►

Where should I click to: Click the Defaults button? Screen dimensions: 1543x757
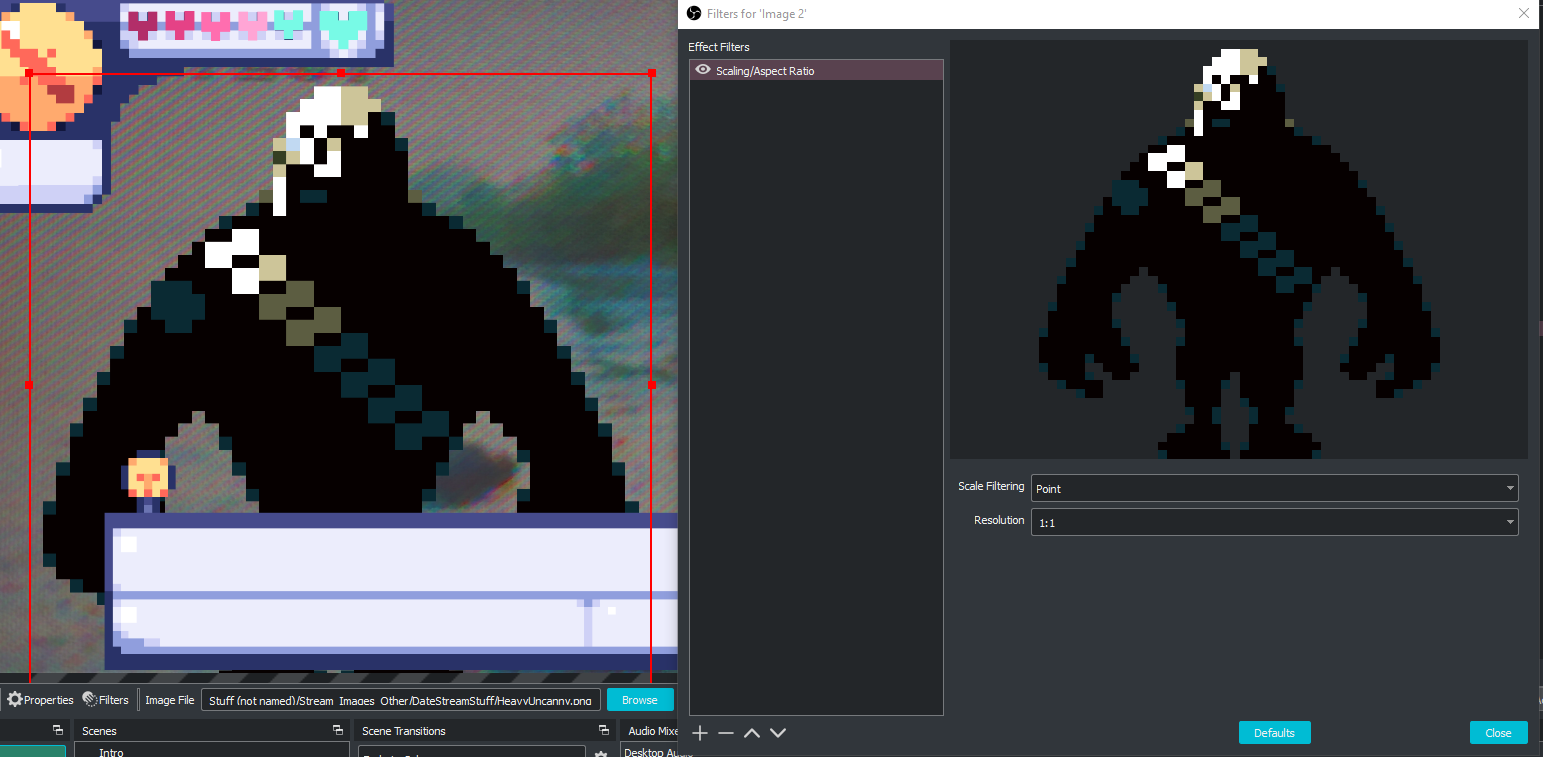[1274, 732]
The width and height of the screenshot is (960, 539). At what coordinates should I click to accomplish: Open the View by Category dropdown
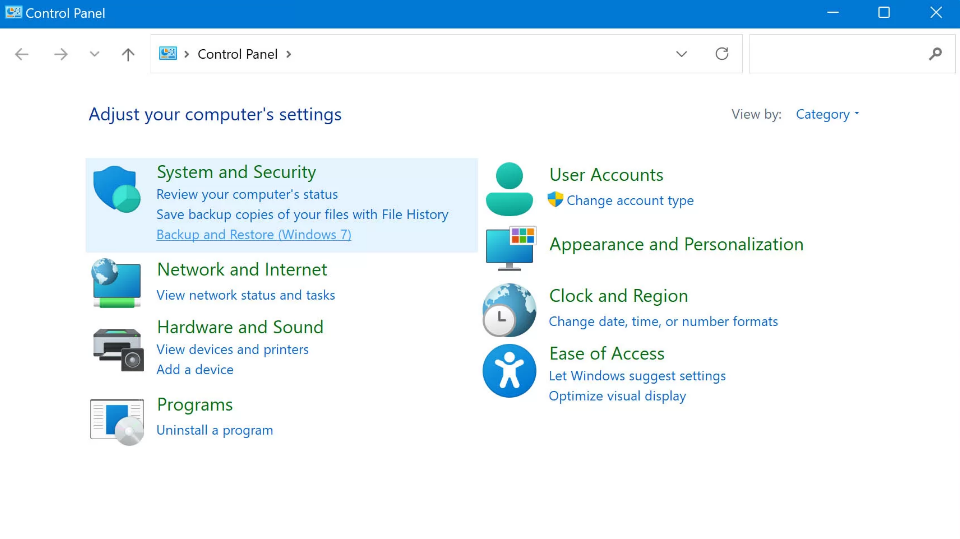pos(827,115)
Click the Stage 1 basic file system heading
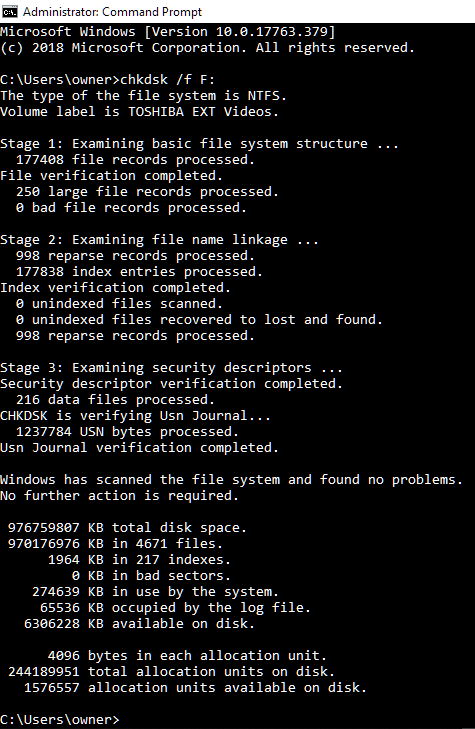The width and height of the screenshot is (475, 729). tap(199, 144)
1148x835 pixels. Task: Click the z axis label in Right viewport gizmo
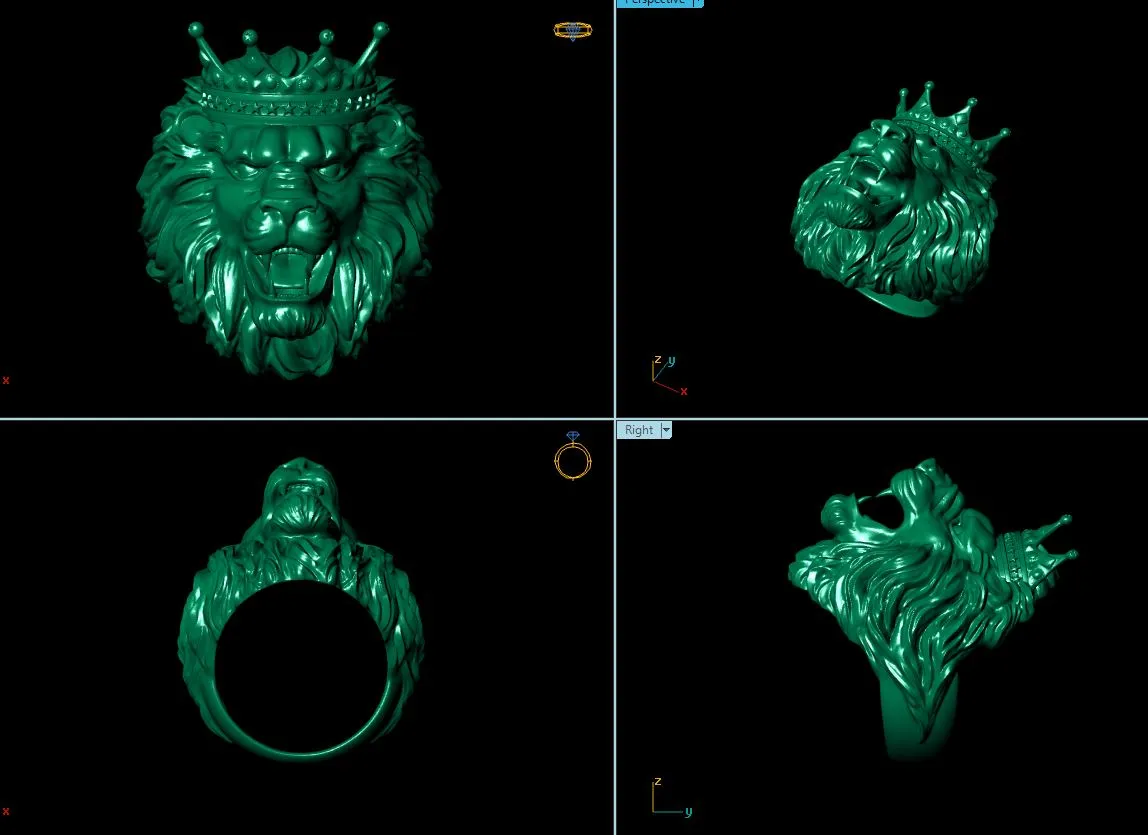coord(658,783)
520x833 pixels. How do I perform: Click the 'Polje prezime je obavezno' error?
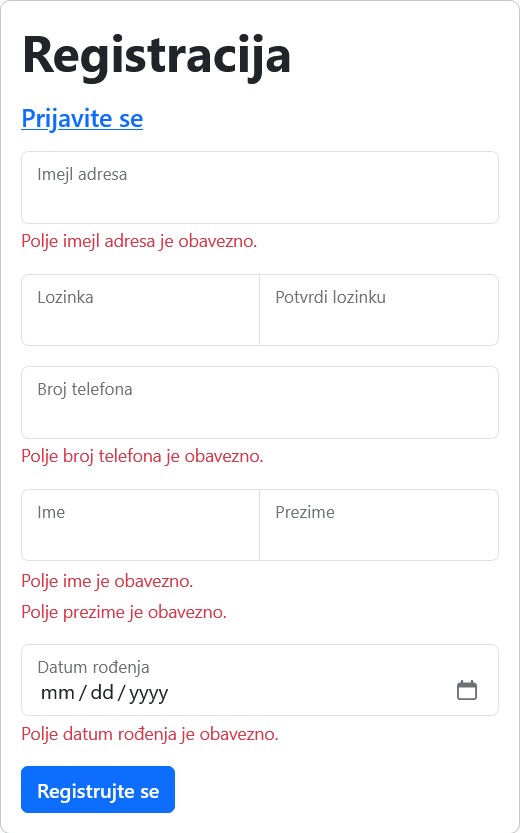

◄

Word for word, give the entries above again, with no images included.

Where should I click to: Click the Defaults button? Screen dimensions: 1543x757
[1274, 732]
The width and height of the screenshot is (960, 539). At what coordinates should I click to accomplish: Open the View by Category dropdown
pos(827,115)
Click the Stage 1 basic file system heading
The width and height of the screenshot is (475, 729). tap(199, 144)
1148x835 pixels. Task: Click the z axis label in Right viewport gizmo
coord(658,783)
520x833 pixels. How do I perform: Click the 'Polje prezime je obavezno' error?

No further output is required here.